Who do you trust? - by Groff Schroeder: Freethought Views April 21, 2011

Who do you trust?

By Groff Schroeder

Between 1630 and 1643, “Puritans” seeking religious freedom emigrated to America. Despite experiencing religious repression in Britain, the Puritan's Massachusetts Bay Colony punished citizens like Roger Williams for advocating religious tolerance. Williams founded Rhode Island upon religious freedom and the separation of church and state in 1636, and in 1644, wrote against “...enforced uniformity of religion.” Between 1650 and 1700, the Massachusetts Bay Colony expelled or executed numerous Quakers, Catholics, “witches,” and others for religious violations.

Although religious animus cooled, economic tensions flared in the 1700s. The East India Company was going broke selling tea to Americans who preferred tea smuggled from Holland. When the British Parliament's Tea Act of 1773 eliminated taxes on the East India Company but continued the “taxation without representation” Americans abhorred, a boycott – then a Revolutionary War, followed.

Entries shown:
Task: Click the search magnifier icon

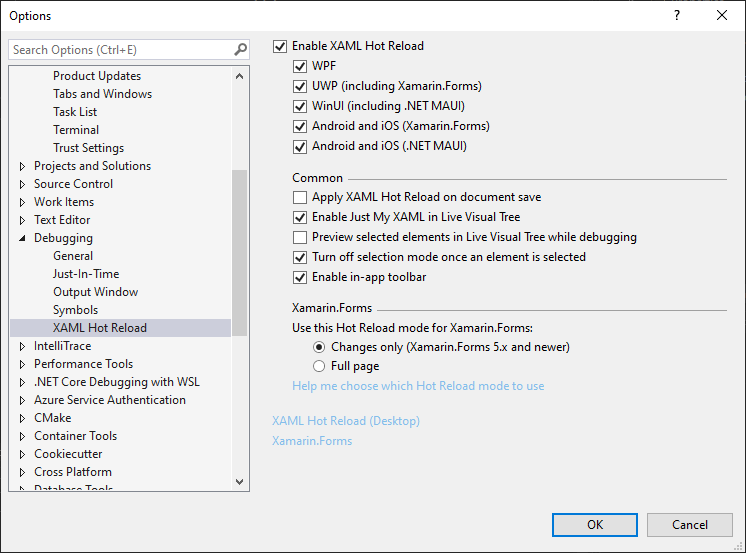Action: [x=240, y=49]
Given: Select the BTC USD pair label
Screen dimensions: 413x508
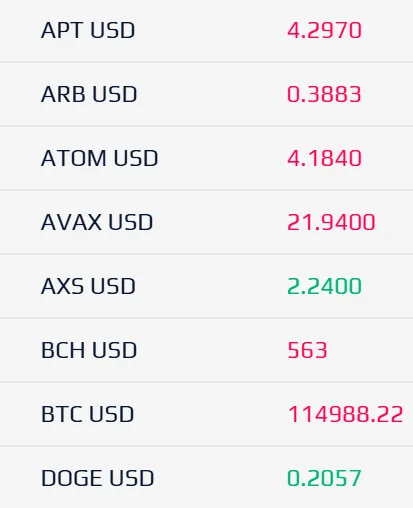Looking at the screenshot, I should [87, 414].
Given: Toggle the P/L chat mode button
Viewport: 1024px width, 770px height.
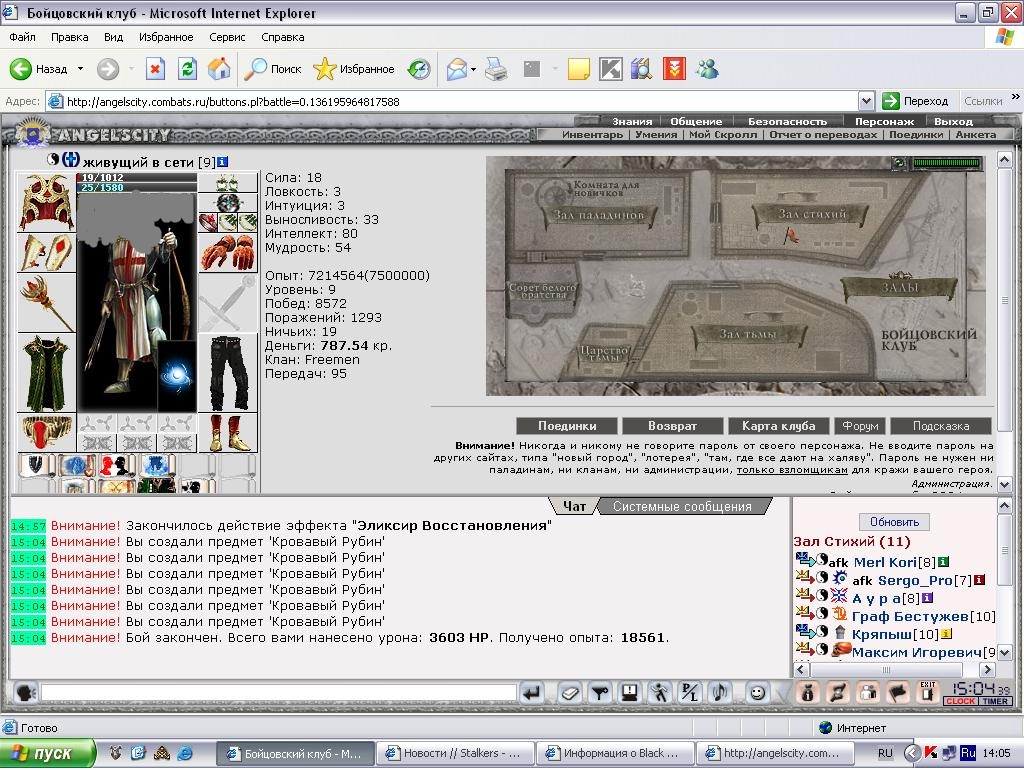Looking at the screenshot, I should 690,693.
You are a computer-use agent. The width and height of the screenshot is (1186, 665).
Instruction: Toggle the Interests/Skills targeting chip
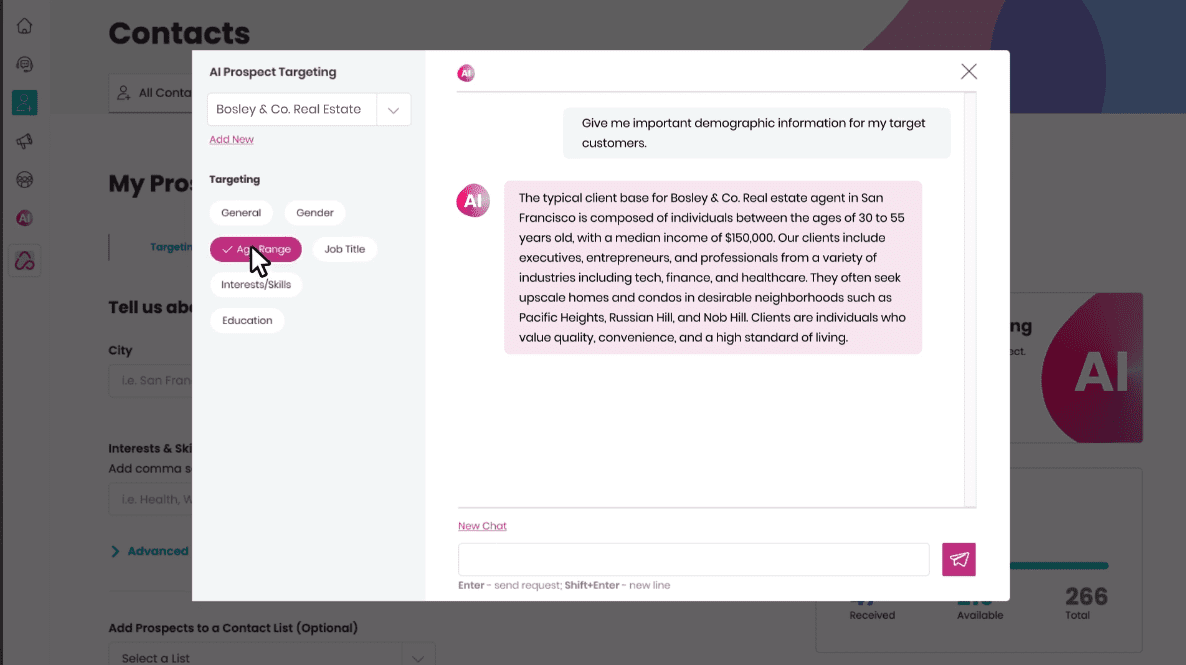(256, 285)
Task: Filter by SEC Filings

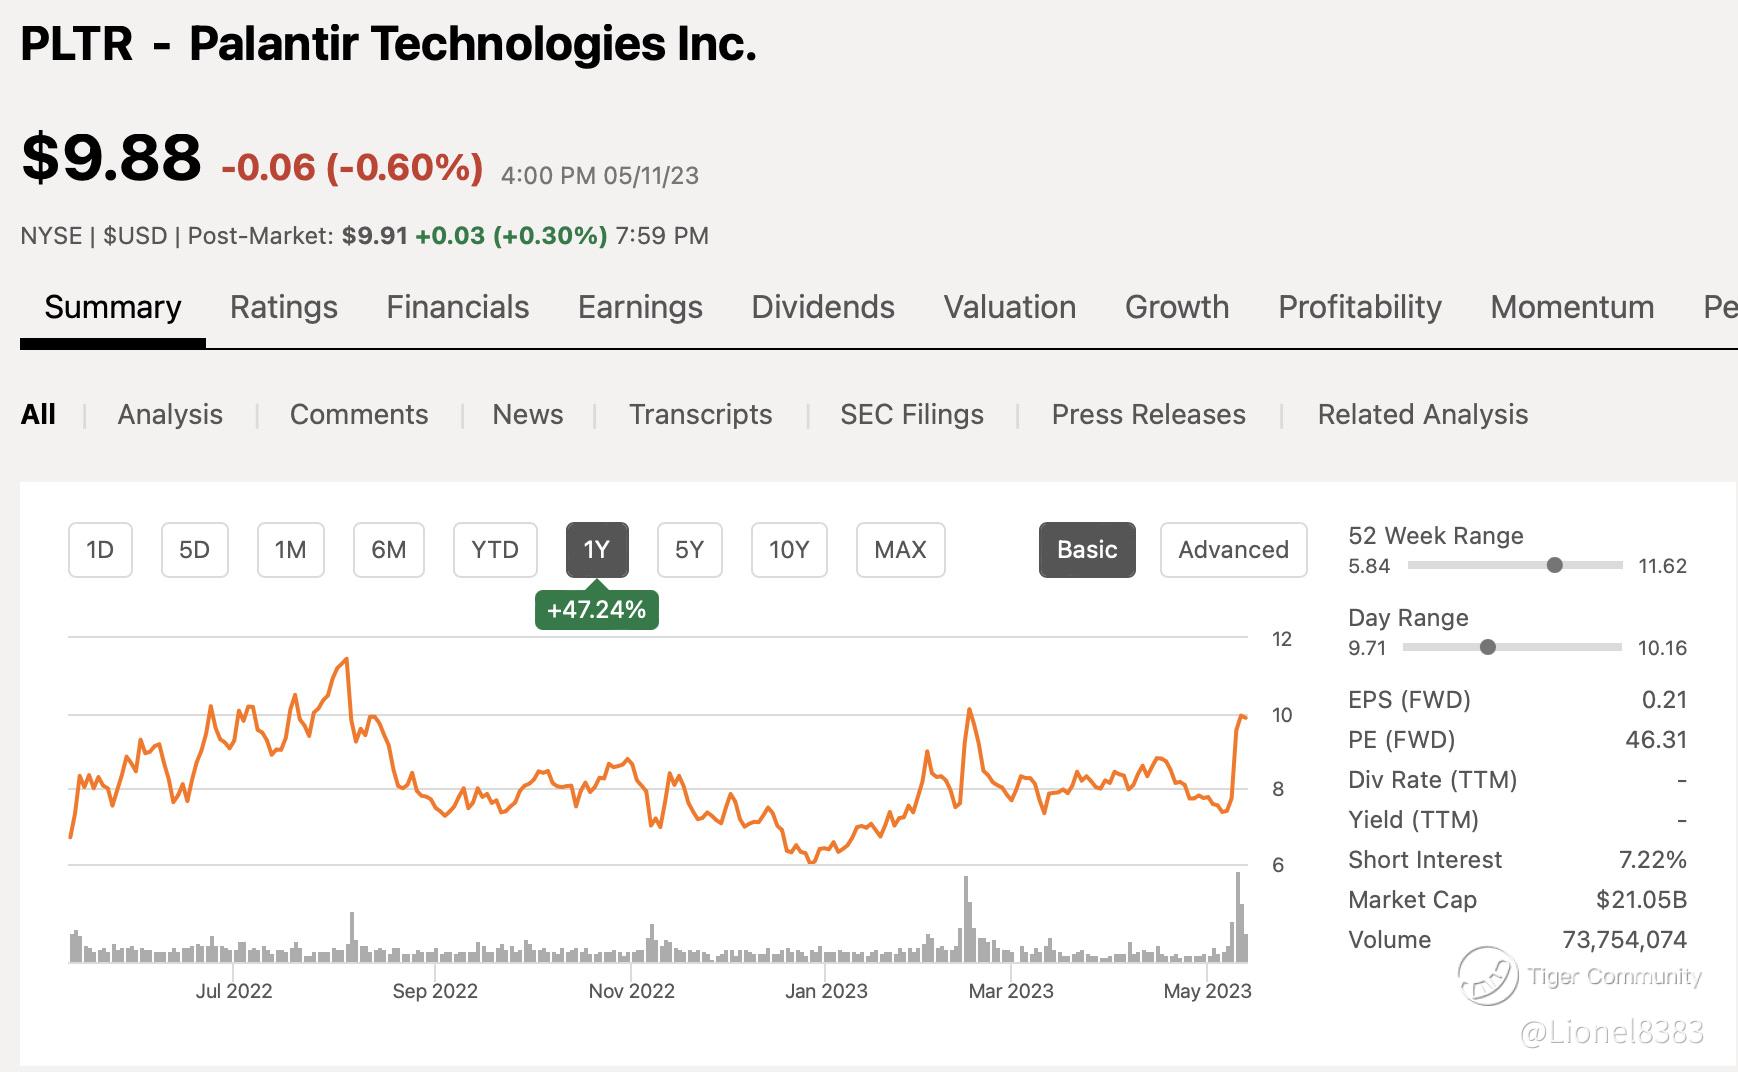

==

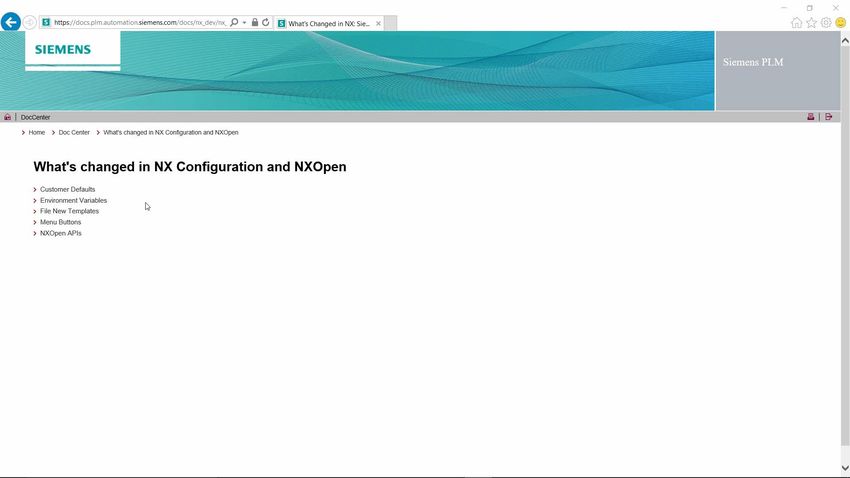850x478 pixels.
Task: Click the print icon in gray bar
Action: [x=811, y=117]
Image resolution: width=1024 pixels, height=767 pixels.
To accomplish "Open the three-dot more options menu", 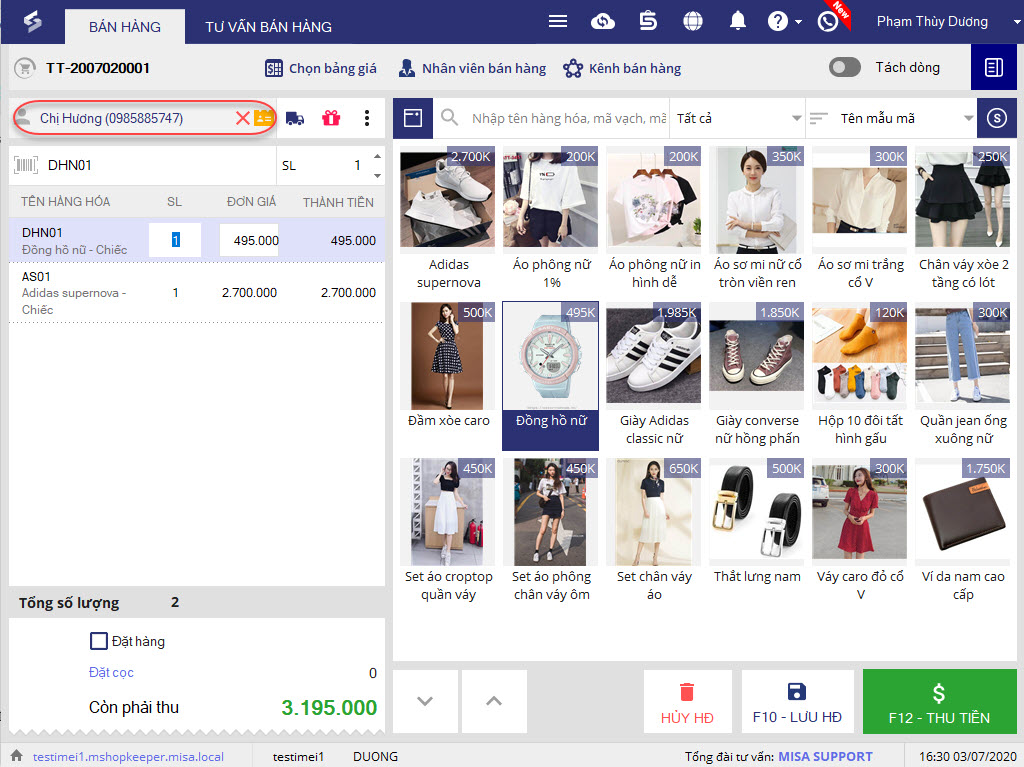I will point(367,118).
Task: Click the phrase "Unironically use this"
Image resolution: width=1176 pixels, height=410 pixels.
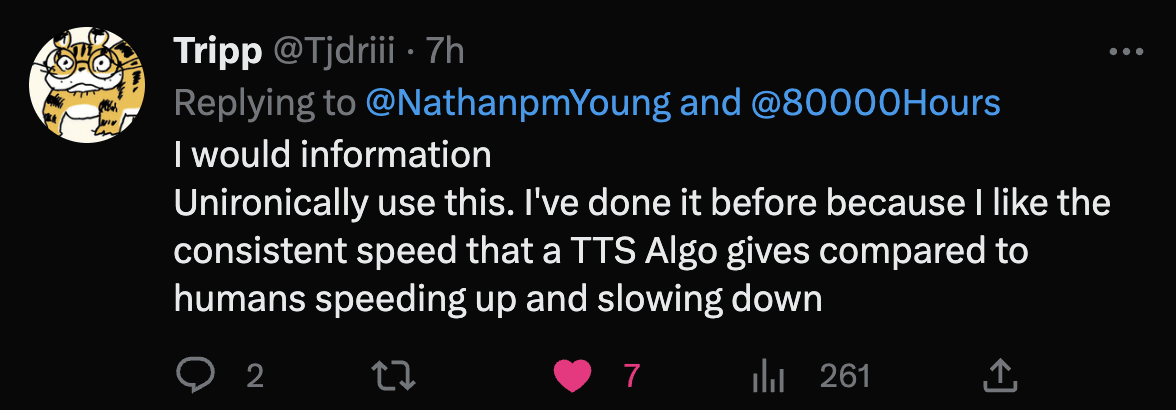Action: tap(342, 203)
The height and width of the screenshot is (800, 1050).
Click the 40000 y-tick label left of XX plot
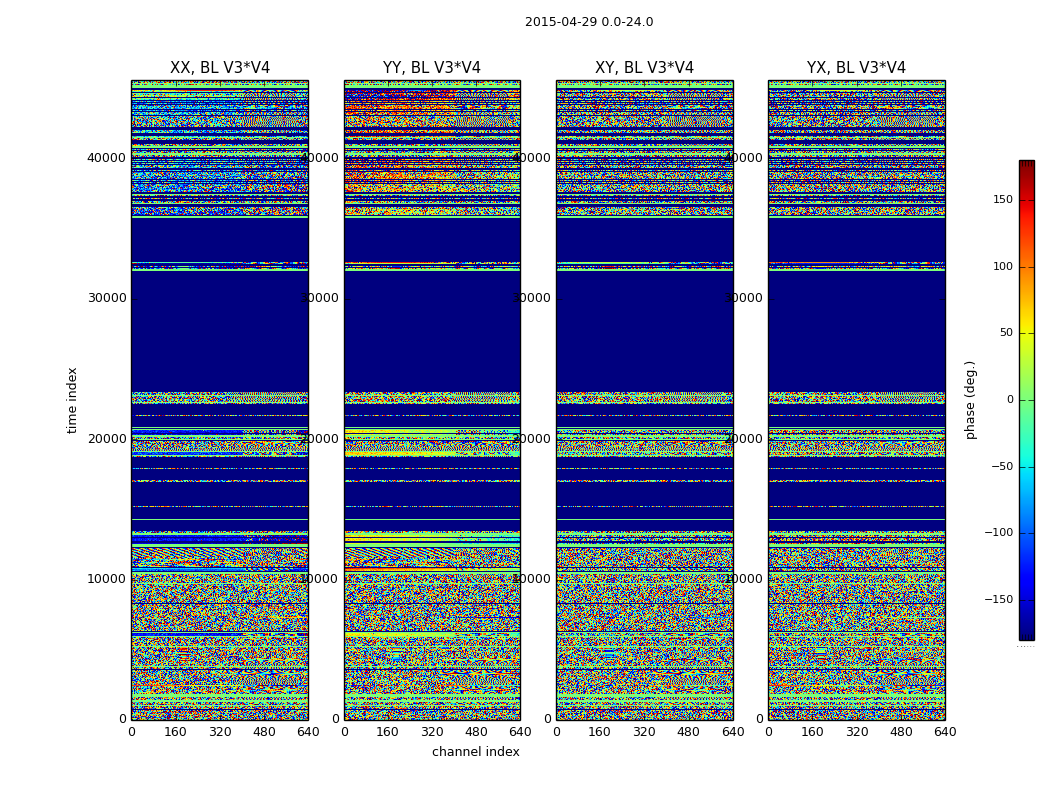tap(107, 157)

Task instructions: Reproduce the essay "Who do you trust?" word for word, starting at "Although religious animus" and ending at "Revolutionary War, followed.". None of the data is needed here.

Completed task:
Although religious animus cooled, economic tensions flared in the 1700s. The East India Company was going broke selling tea to Americans who preferred tea smuggled from Holland. When the British Parliament's Tea Act of 1773 eliminated taxes on the East India Company but continued the “taxation without representation” Americans abhorred, a boycott – then a Revolutionary War, followed.